--- start of Reading text ---
You're smiling. How do you see this story in relation

(10:26):
to that story.

Speaker 3 (10:27):
I share the personal anecdote in the story that I
think many people can relate to. So, when I first
moved out to college in San Francisco, it was a
little bit before the iPhone became very popular and everyone
had access to Google Maps on their phone, and I
would leave my house with a little mini map of

(10:47):
the city and all the bus routes, and doing that
for a year, you learn the city, and then you
just have an intuitive understanding of where you are and
relations just to the rest of the city, the rest
of the bus lines, and you know how to get
places without looking at your phone, which wasn't available to
me at the time. And ever since then, every time
I moved to a new city, I never learned the
city again in the same way because I relied on

(11:10):
the phone. Same thing with I'm old enough to remember
remembering my friend's phone numbers and my family's phone numbers.
Still remember some of those numbers, but ever since I
had a contact list on my phone, like, never remember
another phone number again.

Speaker 1 (11:25):
This is one of the things I think about. Why
I'm grateful that I'm an elder millennial is because My
education was basically, you know, reading tons of things, memorizing
facts and then regurgitating them, probably in a way which
was below the standard of any LM today, well below
the standard. But the process of learning to do that

(11:45):
made me who I am today, and it's I find
it quite concerning to think that so many people don't
get the experience of having to train their own brain.
--- end of Reading text ---
--- start of Exercise material ---
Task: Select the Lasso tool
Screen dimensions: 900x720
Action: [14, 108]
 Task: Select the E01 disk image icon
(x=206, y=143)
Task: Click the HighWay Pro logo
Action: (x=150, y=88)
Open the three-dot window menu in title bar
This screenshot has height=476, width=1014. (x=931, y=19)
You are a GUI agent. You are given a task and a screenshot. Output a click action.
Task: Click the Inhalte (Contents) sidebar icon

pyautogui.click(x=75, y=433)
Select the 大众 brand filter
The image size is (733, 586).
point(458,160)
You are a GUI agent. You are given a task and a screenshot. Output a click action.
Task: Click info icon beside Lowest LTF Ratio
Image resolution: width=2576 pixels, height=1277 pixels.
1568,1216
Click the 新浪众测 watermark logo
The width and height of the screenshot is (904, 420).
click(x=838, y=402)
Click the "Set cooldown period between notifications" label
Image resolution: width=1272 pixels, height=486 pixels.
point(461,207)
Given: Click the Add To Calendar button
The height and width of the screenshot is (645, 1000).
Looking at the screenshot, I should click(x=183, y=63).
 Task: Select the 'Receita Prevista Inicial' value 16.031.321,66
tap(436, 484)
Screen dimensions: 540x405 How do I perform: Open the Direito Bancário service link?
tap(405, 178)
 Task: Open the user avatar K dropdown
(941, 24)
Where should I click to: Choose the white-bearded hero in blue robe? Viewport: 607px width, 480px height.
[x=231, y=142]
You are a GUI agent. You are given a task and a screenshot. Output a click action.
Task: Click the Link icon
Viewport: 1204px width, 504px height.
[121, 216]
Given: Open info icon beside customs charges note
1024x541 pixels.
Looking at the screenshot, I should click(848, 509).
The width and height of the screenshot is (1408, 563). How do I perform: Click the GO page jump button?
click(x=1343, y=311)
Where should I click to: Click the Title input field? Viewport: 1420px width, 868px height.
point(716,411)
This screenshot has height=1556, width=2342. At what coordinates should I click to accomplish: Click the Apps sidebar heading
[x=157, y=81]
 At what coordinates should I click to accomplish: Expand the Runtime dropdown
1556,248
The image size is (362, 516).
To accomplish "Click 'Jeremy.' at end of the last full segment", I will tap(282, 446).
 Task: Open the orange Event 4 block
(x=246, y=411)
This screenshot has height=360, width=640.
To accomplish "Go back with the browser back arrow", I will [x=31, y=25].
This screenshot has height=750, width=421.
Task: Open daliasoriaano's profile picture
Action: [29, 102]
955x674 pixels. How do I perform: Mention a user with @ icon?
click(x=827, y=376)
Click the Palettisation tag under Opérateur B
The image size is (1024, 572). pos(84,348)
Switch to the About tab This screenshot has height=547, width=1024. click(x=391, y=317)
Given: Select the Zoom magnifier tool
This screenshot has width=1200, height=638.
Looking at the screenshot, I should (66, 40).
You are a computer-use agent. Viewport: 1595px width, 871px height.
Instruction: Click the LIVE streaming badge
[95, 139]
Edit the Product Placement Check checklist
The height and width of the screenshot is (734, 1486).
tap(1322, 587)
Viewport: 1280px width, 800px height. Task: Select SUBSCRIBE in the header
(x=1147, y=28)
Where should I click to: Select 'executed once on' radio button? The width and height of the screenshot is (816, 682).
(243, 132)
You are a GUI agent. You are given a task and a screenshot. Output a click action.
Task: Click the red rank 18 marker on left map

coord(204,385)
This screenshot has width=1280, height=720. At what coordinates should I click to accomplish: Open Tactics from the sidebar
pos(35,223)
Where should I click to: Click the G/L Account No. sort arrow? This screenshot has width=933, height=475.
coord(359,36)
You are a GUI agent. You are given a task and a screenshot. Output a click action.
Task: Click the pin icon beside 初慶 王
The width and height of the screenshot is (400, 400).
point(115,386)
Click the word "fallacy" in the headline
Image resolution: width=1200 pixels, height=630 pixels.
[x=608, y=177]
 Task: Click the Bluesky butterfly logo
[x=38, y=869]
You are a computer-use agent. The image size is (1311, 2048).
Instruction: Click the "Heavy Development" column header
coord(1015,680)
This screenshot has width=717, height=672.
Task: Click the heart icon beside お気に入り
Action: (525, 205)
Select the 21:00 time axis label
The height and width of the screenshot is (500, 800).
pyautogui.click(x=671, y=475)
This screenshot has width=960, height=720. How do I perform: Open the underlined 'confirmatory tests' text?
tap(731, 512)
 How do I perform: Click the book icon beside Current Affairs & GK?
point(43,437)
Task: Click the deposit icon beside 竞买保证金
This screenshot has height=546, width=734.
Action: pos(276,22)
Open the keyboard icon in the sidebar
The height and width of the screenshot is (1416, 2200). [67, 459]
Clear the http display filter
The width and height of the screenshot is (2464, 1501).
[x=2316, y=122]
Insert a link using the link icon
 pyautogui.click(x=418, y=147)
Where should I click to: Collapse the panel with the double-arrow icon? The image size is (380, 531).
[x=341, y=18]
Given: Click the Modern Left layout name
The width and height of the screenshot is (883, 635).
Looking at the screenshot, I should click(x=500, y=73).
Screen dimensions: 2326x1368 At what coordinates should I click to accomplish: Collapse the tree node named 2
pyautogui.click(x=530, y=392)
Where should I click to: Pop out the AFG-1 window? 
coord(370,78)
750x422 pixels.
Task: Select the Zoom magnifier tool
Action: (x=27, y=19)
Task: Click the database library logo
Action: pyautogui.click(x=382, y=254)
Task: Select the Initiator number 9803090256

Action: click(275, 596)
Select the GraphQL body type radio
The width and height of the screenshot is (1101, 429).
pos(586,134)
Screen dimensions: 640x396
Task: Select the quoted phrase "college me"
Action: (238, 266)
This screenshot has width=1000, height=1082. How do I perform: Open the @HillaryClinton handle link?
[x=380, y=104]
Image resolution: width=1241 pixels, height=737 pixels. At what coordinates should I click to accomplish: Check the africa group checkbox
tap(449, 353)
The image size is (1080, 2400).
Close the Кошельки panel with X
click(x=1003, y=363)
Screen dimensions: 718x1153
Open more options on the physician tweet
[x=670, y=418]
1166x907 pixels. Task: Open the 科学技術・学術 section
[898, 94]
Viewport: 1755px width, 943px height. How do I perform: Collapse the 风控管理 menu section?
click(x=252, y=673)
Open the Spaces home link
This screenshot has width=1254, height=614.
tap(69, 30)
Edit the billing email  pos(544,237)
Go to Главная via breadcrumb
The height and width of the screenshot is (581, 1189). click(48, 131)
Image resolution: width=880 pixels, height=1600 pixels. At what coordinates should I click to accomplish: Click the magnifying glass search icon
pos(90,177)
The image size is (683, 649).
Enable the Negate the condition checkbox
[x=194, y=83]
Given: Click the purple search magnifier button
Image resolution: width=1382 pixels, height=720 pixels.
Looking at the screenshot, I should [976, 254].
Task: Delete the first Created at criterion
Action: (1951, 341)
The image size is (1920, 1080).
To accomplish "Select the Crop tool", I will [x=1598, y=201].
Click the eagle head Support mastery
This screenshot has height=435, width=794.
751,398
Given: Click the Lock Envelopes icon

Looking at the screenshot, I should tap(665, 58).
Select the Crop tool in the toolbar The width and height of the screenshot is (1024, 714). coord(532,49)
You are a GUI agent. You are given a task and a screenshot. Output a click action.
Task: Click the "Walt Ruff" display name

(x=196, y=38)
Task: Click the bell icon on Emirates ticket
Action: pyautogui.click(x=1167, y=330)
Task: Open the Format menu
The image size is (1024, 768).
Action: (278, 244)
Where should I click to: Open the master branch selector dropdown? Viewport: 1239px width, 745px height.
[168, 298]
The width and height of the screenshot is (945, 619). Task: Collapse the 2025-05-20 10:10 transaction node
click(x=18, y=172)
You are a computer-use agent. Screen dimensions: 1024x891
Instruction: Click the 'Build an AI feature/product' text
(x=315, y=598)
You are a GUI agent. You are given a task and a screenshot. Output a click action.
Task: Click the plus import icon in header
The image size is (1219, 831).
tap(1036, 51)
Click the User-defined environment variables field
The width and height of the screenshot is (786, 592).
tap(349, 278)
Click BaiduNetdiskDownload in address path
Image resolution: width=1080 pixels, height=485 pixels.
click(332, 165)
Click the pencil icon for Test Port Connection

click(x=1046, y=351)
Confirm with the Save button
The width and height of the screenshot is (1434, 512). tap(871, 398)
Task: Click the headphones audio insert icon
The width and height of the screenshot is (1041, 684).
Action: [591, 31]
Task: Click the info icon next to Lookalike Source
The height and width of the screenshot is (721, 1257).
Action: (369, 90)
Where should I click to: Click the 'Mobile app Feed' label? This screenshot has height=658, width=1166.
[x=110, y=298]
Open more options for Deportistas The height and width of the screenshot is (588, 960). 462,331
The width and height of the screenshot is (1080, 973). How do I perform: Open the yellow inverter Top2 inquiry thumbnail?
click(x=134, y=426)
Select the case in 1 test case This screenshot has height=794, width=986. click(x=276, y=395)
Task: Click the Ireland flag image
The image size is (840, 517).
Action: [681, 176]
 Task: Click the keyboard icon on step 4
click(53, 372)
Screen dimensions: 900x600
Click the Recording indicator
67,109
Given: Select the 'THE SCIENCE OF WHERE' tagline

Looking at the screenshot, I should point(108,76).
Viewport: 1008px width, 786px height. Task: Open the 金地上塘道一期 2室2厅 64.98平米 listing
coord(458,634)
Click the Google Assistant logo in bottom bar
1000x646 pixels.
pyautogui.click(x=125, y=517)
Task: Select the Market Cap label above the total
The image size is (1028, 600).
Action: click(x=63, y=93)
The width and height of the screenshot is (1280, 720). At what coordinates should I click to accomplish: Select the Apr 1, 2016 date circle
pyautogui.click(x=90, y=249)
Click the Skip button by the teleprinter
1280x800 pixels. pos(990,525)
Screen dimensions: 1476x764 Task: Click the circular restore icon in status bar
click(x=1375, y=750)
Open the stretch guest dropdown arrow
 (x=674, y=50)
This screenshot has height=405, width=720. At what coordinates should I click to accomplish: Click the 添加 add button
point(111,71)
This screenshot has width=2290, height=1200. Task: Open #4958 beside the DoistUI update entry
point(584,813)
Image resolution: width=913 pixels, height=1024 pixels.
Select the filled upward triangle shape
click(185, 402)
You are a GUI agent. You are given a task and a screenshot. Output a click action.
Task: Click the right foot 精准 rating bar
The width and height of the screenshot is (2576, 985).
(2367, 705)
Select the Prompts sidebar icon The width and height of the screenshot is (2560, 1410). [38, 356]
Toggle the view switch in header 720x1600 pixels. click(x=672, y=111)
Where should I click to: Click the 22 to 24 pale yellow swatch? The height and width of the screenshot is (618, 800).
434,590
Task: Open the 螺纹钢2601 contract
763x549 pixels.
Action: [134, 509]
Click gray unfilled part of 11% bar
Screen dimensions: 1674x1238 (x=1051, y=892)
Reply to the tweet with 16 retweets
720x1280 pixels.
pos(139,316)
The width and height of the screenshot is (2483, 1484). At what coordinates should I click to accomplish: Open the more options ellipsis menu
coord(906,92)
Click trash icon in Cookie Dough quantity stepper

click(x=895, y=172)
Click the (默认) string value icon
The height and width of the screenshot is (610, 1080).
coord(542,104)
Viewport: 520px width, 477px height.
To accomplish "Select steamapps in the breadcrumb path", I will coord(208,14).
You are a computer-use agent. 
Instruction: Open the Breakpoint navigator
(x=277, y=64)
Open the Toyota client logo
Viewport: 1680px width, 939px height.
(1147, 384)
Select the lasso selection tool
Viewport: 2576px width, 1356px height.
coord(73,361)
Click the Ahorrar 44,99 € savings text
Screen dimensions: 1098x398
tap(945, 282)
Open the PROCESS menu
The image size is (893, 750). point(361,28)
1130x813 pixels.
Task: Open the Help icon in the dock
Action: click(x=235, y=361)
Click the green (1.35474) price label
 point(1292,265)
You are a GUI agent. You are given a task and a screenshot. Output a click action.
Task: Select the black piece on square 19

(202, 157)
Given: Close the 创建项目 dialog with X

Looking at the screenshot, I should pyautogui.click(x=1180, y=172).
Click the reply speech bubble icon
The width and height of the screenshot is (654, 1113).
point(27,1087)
--- end of Exercise material ---
• [Goals]
(1) Rewrite the records as a Markdown table with the columns Row and Record line, starting with the line containing "Where should I click to: Collapse" and going on through the line containing "pyautogui.click(x=530, y=392)", leaving out blank lines.
(2) Extend the transcript about relying on phones instead of memory, picking up after its final sentence.
The conversation transcript has no connection to the records that accompany it.

• [Responses by task]
(1)
| Row | Record line |
|---|---|
| 1 | Where should I click to: Collapse the panel with the double-arrow icon? The image size is (380, 531). |
| 2 | [x=341, y=18] |
| 3 | Given: Click the Modern Left layout name |
| 4 | The width and height of the screenshot is (883, 635). |
| 5 | Looking at the screenshot, I should click(x=500, y=73). |
| 6 | Screen dimensions: 2326x1368 At what coordinates should I click to accomplish: Collapse the tree node named 2 |
| 7 | pyautogui.click(x=530, y=392) |

(2)
Speaker 3 (11:54):
Yeah, it's a really interesting question that I think is
maybe bigger than the study, which is what do we
feel comfortable outsourcing to technology? Which parts of our brain
do we feel comfortable outsourcing in this way? So do
I need that muscle in my brain to remember ten

(12:16):
phone numbers? I don't know. Maybe that gray matter is
better used for another task. I feel fine about that,
but I feel less fine about the fact that I'm
not as good as I used to be at navigating
cities and so on. Obviously, to go back to the
fact that this comes from Microsoft, Microsoft is the biggest
investor in open AI. It's a giant tech company. Like

(12:37):
all the other giant tech companies, it is at this
point heavily invested in generative AI tools being widely adopted
and used by people in their personal lives and their
professional lives and so on.

Speaker 1 (12:51):
So why are they funding and publishing research that drives
a whole news cycle about how AI might be bad
for us?

Speaker 3 (12:59):
Yeah, the same reason that a lot of these AI
companies have these self reflective studies about the negative side
effects of AI tools. Right. So, I think last year
I wrote a story about Google doing a study about
how AI tools make it much easier to produce disinformation
and spread it online. But the purpose of that study

(13:21):
was for Google to say, we developed these tools, we
recognize this is a problem. Here's our idea for how
we can mitigate that problem to put you at ease
so you can feel more comfortable about buying our AI tools.
And similarly, Microsoft here is recognizing that this is a
problem and offering a solution so they can move forward
and developing and deploying these AI tools.

Speaker 1 (13:44):
And how can it be mitigated? I mean, did any
of the users or the subjects that the study talk
about how AI is beneficial to them in their work
or what's the what's the optimistic takeaway here?

Speaker 3 (13:54):
So in general, they note that there is a shift
between what they call people doing task execution to oversight,
and when you shift into that oversight role. That's when
things can get lax and you use less critical thinking
and mistakes can slip through, and that's bad. And what
they suggest is developing AI tools with this problem in

(14:18):
mind and sort of constantly encouraging the person who is
using the AI tool to use critical thinking to examine
the output. Like they say, they could offer guided critiques
for you know, how to approach an output from AI.
Something that I thought was really interesting and we've seen
maybe your listeners have heard about deep Seek, which was
this popular LLLM from China, and one of the things

(14:41):
that it does, and I think increasingly we're going to
see other AI tools do, is that you presented with
the problem and it doesn't just spit out the final answer.
It kind of shows you its quote unquote thought process.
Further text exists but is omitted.